[Data items]
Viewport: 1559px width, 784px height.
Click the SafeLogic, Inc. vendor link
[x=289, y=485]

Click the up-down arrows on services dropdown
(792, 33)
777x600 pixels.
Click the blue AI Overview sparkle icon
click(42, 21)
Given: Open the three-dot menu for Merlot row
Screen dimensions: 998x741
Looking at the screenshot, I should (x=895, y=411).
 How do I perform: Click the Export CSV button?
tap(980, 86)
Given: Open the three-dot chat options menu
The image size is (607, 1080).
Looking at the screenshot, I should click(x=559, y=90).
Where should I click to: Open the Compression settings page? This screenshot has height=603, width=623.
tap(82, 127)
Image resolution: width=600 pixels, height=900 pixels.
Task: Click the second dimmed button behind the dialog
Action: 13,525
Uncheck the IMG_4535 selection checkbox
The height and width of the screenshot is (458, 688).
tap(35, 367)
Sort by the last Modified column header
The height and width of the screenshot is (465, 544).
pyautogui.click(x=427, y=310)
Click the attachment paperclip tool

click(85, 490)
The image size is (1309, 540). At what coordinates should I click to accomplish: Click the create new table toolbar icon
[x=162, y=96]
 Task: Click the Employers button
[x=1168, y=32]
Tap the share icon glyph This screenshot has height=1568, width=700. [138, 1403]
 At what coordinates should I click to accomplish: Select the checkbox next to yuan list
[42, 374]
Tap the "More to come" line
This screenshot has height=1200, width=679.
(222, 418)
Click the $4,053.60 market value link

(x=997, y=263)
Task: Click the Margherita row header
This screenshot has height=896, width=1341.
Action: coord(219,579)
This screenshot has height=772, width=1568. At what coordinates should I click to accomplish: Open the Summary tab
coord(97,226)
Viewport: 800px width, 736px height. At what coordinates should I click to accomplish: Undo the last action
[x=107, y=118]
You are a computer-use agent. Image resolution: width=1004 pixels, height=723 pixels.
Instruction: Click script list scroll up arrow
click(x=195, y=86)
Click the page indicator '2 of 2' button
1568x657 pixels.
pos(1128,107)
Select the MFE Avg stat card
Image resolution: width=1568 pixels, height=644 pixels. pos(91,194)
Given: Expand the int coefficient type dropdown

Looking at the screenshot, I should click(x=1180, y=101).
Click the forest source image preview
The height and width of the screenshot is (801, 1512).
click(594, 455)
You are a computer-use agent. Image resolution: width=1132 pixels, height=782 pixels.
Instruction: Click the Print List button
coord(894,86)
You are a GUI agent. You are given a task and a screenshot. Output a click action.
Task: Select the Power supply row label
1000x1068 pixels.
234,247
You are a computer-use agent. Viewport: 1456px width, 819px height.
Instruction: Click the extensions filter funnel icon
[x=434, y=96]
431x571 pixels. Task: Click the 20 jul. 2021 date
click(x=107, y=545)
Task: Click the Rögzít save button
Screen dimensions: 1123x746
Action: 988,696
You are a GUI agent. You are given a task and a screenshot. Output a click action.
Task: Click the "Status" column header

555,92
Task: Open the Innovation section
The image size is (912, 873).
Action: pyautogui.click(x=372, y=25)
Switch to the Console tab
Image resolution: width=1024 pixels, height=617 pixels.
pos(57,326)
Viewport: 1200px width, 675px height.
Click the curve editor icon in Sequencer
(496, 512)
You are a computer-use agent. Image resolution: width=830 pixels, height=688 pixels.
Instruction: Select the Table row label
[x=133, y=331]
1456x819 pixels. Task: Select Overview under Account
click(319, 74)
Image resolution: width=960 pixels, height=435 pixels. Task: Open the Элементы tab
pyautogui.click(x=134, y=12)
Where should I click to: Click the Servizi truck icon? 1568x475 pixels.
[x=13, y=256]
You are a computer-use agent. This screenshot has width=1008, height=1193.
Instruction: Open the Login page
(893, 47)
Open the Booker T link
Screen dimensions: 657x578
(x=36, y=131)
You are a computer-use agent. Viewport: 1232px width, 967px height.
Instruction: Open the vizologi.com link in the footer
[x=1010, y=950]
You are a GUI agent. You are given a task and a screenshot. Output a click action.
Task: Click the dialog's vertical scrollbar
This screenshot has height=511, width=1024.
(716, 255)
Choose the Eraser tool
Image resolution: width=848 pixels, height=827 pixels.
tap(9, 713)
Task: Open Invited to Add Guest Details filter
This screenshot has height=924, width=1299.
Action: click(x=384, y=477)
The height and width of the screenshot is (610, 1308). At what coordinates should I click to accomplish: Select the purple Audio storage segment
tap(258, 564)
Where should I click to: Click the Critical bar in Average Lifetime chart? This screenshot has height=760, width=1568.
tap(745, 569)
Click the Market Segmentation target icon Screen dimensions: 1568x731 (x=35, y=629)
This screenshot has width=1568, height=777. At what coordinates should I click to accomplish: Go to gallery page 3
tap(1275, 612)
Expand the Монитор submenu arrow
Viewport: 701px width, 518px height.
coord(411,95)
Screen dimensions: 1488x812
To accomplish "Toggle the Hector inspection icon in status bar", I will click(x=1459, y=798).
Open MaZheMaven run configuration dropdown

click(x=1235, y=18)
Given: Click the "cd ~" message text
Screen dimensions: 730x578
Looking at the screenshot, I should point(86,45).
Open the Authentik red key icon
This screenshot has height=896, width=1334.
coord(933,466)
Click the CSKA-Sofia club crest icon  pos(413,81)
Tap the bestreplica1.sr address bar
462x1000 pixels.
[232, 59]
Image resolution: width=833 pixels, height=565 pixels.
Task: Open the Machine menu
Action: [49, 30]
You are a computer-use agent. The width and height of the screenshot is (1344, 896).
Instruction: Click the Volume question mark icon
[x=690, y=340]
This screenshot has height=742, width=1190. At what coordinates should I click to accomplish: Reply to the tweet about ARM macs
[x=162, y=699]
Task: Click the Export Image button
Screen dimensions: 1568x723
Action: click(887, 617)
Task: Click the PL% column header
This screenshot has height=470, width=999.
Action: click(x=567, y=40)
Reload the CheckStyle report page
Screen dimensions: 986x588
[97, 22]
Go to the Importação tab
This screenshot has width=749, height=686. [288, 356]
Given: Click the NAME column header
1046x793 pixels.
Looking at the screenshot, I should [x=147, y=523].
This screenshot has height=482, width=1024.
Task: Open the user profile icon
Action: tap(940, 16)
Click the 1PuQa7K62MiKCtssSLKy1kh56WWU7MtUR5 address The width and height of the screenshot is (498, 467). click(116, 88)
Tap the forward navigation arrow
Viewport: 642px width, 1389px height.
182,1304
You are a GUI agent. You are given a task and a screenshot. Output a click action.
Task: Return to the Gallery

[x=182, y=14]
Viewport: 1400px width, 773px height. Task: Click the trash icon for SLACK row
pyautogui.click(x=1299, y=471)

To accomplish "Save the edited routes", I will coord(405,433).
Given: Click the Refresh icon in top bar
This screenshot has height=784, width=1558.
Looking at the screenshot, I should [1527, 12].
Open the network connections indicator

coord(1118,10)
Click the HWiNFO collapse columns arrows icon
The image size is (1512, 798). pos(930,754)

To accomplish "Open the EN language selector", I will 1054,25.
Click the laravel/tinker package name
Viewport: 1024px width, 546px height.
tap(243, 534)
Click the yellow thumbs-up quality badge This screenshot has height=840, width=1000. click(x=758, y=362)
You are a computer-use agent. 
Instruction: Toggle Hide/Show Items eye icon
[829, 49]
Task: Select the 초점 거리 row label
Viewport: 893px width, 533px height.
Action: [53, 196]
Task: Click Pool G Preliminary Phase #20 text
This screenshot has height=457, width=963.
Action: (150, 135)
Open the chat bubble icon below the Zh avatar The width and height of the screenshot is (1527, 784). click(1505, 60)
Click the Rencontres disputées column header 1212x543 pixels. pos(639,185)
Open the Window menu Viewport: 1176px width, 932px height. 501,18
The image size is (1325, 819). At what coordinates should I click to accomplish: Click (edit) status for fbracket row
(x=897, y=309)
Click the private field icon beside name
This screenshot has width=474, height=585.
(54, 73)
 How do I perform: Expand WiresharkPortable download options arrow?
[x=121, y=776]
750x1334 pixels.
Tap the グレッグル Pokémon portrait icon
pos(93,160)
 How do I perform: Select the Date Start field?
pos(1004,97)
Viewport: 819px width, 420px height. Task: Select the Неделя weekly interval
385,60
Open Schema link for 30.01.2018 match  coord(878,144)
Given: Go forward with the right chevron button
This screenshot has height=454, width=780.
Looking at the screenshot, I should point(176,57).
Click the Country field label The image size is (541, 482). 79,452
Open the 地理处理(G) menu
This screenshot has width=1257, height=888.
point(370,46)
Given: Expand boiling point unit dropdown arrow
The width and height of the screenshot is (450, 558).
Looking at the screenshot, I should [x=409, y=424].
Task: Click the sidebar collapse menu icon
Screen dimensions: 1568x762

→ **DIRECTIONS**:
Repeat the listing above word for word, starting at its first line and ending at the line that contains "Tap the share", including both of those lines.

→ **REPLY TO THE TASK**:
Viewport: 1559px width, 784px height.
Click the SafeLogic, Inc. vendor link
[x=289, y=485]

Click the up-down arrows on services dropdown
(792, 33)
777x600 pixels.
Click the blue AI Overview sparkle icon
click(42, 21)
Given: Open the three-dot menu for Merlot row
Screen dimensions: 998x741
Looking at the screenshot, I should (x=895, y=411).
 How do I perform: Click the Export CSV button?
tap(980, 86)
Given: Open the three-dot chat options menu
The image size is (607, 1080).
Looking at the screenshot, I should click(x=559, y=90).
Where should I click to: Open the Compression settings page? This screenshot has height=603, width=623.
tap(82, 127)
Image resolution: width=600 pixels, height=900 pixels.
Task: Click the second dimmed button behind the dialog
Action: 13,525
Uncheck the IMG_4535 selection checkbox
The height and width of the screenshot is (458, 688).
tap(35, 367)
Sort by the last Modified column header
The height and width of the screenshot is (465, 544).
pyautogui.click(x=427, y=310)
Click the attachment paperclip tool

click(85, 490)
The image size is (1309, 540). At what coordinates should I click to accomplish: Click the create new table toolbar icon
[x=162, y=96]
 Task: Click the Employers button
[x=1168, y=32]
Tap the share icon glyph This screenshot has height=1568, width=700. [138, 1403]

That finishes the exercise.